Office may be using the exe's from one folder and settings from the other?


----------



## ArturoYee (Nov 10, 2006)

*Re: Office 2007:email option for Send is greyed out*

Well - uninstalling Office Home & Student 2007 and installing it again did not work.
*Added information:* on a fresh Vista system - also does not work.

We did notice that this edition does not include Outlook - 
http://office.microsoft.com/en-us/suites/FX101635841033.aspx

Wondering if that is the root cause of the problem -


----------



## ArturoYee (Nov 10, 2006)

*Re: Office 2007:email option for Send is greyed out*

Just found this:
http://support.microsoft.com/kb/918792
Will check that out when I can...


----------



## ArturoYee (Nov 10, 2006)

*Re: Office 2007:email option for Send is greyed out*

Fixed - needed to fix the registry (reboot not required!)

I guess the registry was not modified when the Student Edition gets installed.

Attached is an image of how it should look.


----------



## jesseca (Jan 12, 2008)

*Re: Office 2007:email option for Send is greyed out*



ArturoYee said:


> Just found this:
> http://support.microsoft.com/kb/918792
> Will check that out when I can...


I had the same problem and this solution worked for me.

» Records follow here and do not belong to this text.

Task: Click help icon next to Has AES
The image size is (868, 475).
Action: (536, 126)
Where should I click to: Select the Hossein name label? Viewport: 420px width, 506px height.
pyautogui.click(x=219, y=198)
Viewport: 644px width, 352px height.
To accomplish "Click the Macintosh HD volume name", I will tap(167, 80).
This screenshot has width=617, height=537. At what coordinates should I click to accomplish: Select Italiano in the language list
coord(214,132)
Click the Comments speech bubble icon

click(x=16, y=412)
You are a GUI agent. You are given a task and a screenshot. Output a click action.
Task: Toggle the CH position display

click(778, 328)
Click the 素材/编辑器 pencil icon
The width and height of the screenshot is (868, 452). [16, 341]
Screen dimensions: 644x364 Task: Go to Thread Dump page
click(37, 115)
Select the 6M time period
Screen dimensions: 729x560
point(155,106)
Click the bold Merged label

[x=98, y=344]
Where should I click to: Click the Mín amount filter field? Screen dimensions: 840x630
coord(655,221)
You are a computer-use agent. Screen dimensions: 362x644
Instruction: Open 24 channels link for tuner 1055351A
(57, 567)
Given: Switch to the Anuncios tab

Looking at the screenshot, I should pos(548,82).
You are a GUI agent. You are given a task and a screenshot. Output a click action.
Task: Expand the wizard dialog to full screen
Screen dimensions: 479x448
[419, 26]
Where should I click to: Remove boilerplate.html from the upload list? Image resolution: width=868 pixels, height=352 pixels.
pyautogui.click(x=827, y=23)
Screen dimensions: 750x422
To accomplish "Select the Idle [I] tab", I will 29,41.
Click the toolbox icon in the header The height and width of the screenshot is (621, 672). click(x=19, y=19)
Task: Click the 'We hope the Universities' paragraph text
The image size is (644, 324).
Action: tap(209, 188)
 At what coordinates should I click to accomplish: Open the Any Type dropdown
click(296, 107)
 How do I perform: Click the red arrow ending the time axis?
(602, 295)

Method 2: Verify the registry settings
Warning Serious problems might occur if you modify the registry incorrectly by using Registry Editor or by using another method. These problems might require that you reinstall the operating system. Microsoft cannot guarantee that these problems can be solved. Modify the registry at your own risk.
1.	Close all programs.
2.	Click Start, click Run, type regedit in the Open box, and then click OK.
3.	Locate and then click the following registry subkey:
HKEY_LOCAL_MACHINE\SOFTWARE\Microsoft\Windows Messaging Subsystem
4.	Locate the following registry values. Typically, these values are listed in the Windows Messaging Subsystem key.
Name	Type	Data
MAPI	REG_SZ 1
CMC	REG_SZ 1
CMCDLLNAME REG_SZ Mapi.dll
CMCDLLNAME32	REG_SZ Mapi32.dll
MAPIX	REG_SZ 1
MAPIXVER	REG_SZ 1.0.0.1
OLEMessaging	REG_SZ 1
5.	If any of these registry values are missing, follow these steps to add the values:
a. Click the Windows Messaging Subsystem subkey, point to New on the Edit menu, and then click String Value.
b. Type the name of the missing value, and then press ENTER.
c. Click the new value, and then click Modify on the Edit menu.
d. In the Edit String dialog box, type the correct value for the missing string value in the Value data box.
e. Repeat steps 6a - 6d for each value that is missing from the table that is in step 4.
6.	On the File menu, click Exit.
Typically, Excel 2007, PowerPoint 2007, and Word 2007 display the correct e-mail options automatically when the required registry keys are present. If these programs do not display the e-mail options after you use the methods described here, add the e-mail options to these programs. To do this, follow these steps:
1.	On the File menu, click Program Name Options.
2.	Click Customization, and then click All commands in the Commands list.
3.	Click the command that you want, and then click Add to add the command to the Quick Access toolbar. For example, click Send for Review, and then click Add to add the Send for Review command to the toolbar.
4.	Click OK.


----------



## preiter (Feb 5, 2009)

I have this problem, but this solution did not work for me. Any other ideas???


----------



## preiter (Feb 5, 2009)

Ah, I was incorrect. Doing the last 4 steps to Word listed in the post up two above this adds these options to the *toolbar* and I have been looking at the *Home button list under "send". Now if I can just figure out how to move them to the home button, then I'll be happy.


----------